Norton CleanSweep, originally released by Quarterdeck in 1995, is a software application designed to aid in the removal of installed programs on Microsoft Windows. Quarterdeck was acquired by Symantec in 1998.

==History==
In Windows 3.x, some applications were removed from the computer only via the File Manager, so several files (INI files, DLL libraries, fonts or drivers) remained in the system, taking up harddrive space and hindering performance. This opened a market for applications dedicated to solving this issue. Quarterdeck introduced CleanSweep in early 1995 as a utility to completely uninstall complex Windows applications.
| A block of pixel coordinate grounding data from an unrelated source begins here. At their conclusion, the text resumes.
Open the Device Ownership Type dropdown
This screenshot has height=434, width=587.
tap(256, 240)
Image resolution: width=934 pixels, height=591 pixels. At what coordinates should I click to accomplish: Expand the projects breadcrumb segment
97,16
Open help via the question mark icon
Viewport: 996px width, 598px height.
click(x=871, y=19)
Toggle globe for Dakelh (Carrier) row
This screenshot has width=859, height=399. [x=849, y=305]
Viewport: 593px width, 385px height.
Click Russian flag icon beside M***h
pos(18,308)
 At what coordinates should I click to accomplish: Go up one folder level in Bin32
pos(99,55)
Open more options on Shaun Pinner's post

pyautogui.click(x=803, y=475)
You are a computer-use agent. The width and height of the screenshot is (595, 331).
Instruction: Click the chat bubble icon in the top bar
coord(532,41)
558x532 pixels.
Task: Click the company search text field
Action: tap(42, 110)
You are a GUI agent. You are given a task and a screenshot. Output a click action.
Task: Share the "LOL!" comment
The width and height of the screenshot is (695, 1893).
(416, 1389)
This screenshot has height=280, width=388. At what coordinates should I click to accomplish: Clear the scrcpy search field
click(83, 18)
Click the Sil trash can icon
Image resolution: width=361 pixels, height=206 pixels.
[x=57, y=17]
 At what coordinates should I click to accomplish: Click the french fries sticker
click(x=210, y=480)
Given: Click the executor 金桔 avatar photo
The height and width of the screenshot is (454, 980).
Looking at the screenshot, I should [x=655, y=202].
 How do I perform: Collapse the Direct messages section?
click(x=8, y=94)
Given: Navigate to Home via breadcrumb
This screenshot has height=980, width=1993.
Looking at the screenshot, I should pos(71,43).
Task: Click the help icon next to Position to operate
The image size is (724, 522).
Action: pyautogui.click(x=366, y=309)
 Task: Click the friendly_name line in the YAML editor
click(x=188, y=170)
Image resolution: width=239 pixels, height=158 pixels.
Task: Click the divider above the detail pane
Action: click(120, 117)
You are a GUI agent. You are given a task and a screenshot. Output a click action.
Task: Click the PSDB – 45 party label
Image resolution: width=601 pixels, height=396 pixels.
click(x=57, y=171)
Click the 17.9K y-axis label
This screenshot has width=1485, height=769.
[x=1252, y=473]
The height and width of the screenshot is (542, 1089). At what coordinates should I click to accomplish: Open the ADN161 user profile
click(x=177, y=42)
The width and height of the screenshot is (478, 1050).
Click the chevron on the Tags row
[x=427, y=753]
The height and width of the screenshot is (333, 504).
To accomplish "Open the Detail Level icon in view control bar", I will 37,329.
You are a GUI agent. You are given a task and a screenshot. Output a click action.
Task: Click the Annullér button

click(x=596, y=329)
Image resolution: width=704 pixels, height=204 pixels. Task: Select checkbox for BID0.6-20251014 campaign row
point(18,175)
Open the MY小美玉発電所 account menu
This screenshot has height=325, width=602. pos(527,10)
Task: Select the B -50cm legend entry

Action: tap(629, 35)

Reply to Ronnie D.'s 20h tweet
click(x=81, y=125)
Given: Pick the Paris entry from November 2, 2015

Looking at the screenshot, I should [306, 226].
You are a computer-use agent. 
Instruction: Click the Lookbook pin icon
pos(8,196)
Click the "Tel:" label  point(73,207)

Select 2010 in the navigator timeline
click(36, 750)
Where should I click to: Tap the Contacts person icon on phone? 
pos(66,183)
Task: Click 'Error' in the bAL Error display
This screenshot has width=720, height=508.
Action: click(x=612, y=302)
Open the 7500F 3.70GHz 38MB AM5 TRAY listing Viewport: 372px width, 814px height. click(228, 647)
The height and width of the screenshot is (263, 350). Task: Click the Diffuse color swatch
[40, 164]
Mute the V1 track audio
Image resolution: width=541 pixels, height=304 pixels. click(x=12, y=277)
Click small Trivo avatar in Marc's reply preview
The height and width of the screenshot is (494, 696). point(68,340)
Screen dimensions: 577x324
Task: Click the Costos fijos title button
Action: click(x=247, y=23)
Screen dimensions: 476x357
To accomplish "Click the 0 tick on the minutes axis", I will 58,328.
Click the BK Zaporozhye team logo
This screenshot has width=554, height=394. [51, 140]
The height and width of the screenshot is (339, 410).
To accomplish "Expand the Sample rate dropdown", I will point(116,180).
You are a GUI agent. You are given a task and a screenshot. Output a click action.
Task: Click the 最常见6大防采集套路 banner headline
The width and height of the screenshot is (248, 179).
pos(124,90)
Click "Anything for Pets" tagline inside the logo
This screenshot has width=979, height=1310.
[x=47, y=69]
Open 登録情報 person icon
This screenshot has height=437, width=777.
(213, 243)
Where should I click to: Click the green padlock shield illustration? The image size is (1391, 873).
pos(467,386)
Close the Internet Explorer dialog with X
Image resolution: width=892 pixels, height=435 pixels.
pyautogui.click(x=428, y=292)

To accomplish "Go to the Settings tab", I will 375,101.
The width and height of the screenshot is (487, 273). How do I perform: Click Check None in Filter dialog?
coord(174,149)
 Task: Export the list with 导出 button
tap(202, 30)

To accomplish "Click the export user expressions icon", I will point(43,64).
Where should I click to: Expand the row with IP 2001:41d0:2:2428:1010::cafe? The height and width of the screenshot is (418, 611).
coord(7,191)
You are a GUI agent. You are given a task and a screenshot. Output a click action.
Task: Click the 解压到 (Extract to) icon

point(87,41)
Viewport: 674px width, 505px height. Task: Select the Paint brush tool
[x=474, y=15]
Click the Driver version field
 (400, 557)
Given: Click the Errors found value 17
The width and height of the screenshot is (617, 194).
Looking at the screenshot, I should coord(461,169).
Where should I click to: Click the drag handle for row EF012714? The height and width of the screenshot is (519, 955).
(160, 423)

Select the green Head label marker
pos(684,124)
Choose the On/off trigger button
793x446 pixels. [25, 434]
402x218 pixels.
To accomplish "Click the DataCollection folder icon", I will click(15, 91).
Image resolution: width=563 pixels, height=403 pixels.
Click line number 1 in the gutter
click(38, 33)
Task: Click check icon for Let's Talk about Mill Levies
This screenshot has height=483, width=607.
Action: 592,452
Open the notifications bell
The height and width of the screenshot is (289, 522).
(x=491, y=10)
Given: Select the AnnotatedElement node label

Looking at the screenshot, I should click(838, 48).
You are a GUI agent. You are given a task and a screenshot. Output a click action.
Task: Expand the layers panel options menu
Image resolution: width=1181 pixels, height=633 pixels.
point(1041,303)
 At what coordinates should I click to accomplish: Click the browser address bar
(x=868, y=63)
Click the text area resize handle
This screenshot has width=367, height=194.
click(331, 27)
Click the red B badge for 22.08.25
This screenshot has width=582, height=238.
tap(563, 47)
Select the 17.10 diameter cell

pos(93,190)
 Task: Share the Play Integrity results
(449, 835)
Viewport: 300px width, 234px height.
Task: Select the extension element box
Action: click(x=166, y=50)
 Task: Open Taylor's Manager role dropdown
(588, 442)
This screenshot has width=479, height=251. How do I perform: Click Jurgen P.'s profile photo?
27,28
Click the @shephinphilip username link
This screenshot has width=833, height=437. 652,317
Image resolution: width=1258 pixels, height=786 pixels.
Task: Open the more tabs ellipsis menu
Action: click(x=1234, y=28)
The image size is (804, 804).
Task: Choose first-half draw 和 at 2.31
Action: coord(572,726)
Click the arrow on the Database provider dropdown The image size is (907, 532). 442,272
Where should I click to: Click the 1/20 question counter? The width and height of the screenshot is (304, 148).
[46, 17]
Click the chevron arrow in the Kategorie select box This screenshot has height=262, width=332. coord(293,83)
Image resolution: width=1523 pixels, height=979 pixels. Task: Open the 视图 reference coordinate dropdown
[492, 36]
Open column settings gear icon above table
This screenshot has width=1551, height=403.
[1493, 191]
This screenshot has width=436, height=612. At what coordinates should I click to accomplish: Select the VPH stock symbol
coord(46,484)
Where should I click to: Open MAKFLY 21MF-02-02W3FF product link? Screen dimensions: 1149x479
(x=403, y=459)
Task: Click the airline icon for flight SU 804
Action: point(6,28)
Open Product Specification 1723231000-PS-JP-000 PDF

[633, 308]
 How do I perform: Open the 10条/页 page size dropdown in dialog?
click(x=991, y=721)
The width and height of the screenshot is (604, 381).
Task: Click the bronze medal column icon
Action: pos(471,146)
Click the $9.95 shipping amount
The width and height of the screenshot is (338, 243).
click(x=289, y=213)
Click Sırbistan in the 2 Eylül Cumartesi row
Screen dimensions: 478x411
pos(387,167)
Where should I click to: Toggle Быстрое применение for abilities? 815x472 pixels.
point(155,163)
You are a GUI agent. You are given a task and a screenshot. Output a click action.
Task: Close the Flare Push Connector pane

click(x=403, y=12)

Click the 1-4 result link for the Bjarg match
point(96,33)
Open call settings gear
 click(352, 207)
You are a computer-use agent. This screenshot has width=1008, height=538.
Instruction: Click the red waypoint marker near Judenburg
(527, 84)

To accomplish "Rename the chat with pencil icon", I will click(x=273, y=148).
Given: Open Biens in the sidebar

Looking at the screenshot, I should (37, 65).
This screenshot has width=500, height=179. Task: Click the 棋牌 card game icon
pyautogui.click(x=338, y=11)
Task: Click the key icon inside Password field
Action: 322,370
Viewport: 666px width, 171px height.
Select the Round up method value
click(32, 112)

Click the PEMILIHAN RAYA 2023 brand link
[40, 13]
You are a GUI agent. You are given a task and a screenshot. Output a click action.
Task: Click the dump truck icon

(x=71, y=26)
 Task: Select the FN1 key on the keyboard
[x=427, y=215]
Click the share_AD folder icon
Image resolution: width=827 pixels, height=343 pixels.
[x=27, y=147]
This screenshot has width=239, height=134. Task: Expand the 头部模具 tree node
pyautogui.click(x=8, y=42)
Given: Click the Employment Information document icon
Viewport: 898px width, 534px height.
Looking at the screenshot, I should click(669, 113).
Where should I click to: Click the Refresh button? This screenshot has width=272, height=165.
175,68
Its main competitors back then were MicroHelp UnInstaller and Remove-it from Vertisoft Systems. CleanSweep 95 (2.0) for Windows 95 was released later in 1995 as the very first application of this kind for the new operating system. Quarterdeck was acquired by Symantec in 1998.

==Features==
Upon startup, CleanSweep loads three components, each of which tracks and logs changes made to aid in uninstallation. If the program has not been monitored CleanSweep can be pointed to the main executable file or the main program group. It also comprises several "wizards" to simplify common PC tuneup activities. The "Smart Sweep" module takes care of monitoring all the setup programs being run. On detecting the execution of a setup program, it makes a note of the program files location, changes to Registry and other details. The "Internet Sweep" module monitors the installation of ActiveX controls and Plug-ins. The "Usage Watch" component keeps track of files which are being accessed. The "Unused and Low Usage File Finders" information collected through Usage Watch to determine which files are infrequently accessed and thus may no longer be needed. CleanSweep keeps backups of all uninstalled programs for a specified amount of time. If an essential file is accidentally removed, the user has the option of restoration.

==Reception==
InfoWorld review of the first version (2.0) for Windows 95 commended easy to use interface, but criticized limited support for Windows registry editing. Review of the CleanSweep Deluxe in 1997 compared it favorably to the first release of Norton Uninstall Deluxe. PC Magazine recognized CleanSweep in its 1998 comparison of uninstallers as the editor's choice highlighting its combination of performance and safety.